> [EXERCISE REQUIREMENTS] Nothing but the line with "Task: Open @zuhazana" and the lines after it should appear, each retyped exactly as in the listing.

> [RAW DATA]

......

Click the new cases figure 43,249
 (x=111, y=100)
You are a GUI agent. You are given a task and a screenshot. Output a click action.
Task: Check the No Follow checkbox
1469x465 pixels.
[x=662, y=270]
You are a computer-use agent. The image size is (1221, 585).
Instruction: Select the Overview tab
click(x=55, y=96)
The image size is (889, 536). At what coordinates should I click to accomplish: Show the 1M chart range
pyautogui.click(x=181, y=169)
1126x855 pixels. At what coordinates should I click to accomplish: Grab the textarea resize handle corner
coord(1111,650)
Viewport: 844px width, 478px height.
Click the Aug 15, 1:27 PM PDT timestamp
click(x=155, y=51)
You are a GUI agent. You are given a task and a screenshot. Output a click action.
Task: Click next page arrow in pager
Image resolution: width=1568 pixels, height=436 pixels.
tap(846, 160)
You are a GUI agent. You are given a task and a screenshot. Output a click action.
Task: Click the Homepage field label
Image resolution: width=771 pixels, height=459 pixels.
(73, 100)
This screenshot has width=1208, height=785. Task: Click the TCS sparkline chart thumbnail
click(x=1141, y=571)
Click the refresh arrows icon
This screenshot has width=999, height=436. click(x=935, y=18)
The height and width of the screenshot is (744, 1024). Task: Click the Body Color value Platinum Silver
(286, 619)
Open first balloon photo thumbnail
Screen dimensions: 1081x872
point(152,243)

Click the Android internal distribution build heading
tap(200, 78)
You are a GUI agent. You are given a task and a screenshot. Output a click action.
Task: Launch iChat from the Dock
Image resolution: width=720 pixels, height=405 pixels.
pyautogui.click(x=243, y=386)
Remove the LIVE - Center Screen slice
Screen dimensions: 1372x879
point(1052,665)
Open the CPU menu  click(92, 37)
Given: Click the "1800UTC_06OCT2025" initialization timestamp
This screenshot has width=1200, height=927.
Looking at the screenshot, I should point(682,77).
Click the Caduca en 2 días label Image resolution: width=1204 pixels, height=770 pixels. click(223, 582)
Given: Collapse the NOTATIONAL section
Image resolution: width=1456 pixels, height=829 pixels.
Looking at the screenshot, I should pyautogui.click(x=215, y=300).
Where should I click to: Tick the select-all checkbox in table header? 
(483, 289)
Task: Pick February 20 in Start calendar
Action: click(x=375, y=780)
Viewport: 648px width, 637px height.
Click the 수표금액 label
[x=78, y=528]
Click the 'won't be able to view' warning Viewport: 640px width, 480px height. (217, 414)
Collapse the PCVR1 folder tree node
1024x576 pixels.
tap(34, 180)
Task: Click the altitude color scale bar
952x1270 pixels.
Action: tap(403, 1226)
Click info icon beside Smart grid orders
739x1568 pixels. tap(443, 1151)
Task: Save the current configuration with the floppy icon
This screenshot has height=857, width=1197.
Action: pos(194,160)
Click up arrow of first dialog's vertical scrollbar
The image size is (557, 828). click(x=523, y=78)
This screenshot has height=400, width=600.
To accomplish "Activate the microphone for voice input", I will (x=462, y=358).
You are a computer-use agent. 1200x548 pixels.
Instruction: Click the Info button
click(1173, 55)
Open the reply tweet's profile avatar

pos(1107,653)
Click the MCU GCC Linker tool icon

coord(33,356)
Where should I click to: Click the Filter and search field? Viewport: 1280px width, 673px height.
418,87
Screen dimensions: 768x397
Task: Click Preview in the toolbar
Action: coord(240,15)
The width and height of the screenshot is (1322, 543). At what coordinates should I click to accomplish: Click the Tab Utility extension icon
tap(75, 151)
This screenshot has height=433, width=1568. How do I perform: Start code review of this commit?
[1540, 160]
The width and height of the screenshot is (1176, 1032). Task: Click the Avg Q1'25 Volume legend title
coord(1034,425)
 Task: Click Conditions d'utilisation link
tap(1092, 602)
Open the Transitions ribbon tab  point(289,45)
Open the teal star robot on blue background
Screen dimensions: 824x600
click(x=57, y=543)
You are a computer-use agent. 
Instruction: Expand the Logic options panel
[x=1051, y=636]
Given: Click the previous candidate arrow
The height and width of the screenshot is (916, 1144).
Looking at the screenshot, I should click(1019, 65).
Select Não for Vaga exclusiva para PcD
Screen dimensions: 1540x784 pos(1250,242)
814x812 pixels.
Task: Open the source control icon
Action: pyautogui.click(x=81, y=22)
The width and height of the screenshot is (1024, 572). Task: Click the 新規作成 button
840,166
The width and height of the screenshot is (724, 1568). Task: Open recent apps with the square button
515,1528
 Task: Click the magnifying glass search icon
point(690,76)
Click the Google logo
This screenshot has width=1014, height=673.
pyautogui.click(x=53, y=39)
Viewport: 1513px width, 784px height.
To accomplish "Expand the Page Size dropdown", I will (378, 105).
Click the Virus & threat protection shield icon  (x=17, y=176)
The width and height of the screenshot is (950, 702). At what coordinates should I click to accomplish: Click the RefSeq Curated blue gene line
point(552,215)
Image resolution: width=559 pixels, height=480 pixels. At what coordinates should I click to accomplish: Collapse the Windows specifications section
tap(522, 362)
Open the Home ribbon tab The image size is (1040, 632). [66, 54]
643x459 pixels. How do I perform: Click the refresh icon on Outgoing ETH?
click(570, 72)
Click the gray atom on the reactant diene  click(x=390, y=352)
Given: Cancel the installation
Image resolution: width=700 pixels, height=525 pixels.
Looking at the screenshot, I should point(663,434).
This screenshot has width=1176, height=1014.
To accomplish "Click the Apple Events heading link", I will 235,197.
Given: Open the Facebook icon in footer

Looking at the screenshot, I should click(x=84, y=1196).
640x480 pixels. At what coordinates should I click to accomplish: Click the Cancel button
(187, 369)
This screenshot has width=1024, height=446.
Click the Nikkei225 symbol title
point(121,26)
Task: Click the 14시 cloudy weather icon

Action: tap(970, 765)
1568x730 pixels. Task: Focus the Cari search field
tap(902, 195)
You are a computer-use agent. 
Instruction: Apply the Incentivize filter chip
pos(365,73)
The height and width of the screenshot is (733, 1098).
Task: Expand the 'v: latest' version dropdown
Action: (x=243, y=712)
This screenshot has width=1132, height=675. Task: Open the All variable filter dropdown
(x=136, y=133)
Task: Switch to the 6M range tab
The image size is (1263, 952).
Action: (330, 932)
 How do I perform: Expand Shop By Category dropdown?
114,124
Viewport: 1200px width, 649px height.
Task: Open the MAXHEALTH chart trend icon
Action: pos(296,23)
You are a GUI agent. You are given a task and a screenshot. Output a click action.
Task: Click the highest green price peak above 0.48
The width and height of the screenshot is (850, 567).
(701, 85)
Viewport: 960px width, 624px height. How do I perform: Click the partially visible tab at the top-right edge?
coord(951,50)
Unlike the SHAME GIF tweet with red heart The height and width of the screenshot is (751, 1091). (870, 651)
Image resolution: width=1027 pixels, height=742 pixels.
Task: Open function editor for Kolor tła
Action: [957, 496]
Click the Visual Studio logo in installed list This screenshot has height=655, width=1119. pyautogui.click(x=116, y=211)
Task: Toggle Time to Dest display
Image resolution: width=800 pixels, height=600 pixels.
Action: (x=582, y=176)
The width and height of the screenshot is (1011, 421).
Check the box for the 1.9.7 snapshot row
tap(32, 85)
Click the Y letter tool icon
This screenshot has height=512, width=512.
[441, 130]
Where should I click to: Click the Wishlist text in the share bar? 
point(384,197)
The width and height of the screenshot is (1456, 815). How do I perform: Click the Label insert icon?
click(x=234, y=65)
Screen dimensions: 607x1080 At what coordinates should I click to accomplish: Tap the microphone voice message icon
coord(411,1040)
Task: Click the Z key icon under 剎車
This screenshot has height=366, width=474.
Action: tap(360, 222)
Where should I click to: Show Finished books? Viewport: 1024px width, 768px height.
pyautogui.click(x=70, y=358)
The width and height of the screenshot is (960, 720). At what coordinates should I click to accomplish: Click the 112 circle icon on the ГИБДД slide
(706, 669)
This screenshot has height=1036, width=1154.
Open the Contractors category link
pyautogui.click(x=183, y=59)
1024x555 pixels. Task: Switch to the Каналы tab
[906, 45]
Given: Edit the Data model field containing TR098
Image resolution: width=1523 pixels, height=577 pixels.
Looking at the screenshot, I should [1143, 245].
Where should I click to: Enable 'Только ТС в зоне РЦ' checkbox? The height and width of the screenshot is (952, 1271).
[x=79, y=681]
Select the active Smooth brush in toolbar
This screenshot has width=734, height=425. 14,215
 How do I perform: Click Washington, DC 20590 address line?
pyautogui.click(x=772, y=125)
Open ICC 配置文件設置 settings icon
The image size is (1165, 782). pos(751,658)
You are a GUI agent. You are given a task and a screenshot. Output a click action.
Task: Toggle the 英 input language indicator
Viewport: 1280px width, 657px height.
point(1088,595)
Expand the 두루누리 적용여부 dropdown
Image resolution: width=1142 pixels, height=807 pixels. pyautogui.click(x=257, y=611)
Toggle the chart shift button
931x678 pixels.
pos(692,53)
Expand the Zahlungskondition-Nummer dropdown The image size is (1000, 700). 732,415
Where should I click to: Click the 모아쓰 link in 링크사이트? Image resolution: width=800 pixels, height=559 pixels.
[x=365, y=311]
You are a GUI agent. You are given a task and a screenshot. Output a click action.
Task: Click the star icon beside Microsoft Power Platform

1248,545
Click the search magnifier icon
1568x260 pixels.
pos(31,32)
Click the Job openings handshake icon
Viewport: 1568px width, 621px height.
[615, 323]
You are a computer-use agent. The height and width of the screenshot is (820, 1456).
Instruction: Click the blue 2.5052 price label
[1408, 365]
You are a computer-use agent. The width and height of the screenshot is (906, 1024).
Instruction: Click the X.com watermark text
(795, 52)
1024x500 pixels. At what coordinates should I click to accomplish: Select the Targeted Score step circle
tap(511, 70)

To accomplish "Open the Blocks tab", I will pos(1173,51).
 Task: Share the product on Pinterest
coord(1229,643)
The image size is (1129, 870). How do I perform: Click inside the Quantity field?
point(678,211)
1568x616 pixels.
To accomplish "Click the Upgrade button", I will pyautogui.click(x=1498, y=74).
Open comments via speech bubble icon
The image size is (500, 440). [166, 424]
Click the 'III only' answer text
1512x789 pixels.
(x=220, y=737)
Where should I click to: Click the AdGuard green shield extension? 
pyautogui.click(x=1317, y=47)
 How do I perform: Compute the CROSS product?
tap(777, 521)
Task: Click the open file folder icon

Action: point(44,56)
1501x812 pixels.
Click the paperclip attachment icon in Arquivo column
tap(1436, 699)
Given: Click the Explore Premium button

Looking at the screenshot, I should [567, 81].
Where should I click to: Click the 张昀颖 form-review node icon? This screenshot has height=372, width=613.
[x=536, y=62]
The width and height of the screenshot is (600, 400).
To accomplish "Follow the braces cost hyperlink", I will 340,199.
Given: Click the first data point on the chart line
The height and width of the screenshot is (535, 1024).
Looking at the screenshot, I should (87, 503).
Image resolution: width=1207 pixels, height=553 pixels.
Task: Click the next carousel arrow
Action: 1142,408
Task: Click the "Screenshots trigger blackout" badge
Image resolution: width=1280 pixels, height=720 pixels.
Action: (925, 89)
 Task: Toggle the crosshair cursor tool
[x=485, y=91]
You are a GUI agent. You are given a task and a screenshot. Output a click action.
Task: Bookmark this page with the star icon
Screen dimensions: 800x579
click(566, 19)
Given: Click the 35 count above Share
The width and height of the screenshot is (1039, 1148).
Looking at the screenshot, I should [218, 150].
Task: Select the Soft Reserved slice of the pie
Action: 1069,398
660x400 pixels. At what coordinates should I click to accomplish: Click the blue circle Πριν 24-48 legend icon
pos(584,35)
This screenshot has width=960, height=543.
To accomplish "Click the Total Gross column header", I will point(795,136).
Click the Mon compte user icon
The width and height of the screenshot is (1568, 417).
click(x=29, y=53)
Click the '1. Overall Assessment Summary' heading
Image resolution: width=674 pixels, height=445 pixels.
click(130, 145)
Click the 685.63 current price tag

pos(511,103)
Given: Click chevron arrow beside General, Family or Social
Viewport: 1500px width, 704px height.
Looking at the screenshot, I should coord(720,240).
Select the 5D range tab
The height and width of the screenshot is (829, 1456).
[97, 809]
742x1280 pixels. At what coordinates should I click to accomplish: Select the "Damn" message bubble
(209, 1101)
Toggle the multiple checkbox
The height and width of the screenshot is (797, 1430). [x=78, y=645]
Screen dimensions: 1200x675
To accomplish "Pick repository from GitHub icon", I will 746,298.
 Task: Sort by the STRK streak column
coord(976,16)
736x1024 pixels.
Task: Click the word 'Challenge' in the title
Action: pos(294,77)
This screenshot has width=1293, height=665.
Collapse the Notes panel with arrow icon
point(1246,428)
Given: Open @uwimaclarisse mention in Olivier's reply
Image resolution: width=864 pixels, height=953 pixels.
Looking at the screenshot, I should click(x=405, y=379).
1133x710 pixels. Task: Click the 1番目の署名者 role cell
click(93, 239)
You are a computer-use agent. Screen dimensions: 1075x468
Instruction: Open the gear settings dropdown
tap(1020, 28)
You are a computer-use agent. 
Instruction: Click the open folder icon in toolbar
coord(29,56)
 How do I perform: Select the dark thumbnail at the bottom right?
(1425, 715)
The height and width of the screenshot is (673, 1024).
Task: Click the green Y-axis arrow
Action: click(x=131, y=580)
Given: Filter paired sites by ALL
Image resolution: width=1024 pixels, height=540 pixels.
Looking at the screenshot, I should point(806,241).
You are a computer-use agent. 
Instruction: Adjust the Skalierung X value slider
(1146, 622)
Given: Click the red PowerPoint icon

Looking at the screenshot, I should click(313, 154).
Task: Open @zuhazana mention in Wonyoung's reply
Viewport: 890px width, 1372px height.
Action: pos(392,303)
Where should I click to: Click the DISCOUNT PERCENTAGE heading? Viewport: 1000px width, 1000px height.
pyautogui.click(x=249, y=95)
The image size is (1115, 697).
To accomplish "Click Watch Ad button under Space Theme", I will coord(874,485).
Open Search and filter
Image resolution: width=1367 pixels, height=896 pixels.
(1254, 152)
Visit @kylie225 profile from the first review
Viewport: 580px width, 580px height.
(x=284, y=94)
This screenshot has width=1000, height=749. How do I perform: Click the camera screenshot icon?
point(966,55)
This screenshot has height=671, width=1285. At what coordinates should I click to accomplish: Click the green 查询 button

......

> [PROBLEM SOLUTION]
Task: Open @zuhazana mention in Wonyoung's reply
Viewport: 890px width, 1372px height.
Action: pos(392,303)
Where should I click to: Click the DISCOUNT PERCENTAGE heading? Viewport: 1000px width, 1000px height.
pyautogui.click(x=249, y=95)
The image size is (1115, 697).
To accomplish "Click Watch Ad button under Space Theme", I will coord(874,485).
Open Search and filter
Image resolution: width=1367 pixels, height=896 pixels.
(1254, 152)
Visit @kylie225 profile from the first review
Viewport: 580px width, 580px height.
(x=284, y=94)
This screenshot has width=1000, height=749. How do I perform: Click the camera screenshot icon?
point(966,55)
This screenshot has height=671, width=1285. At what coordinates should I click to accomplish: Click the green 查询 button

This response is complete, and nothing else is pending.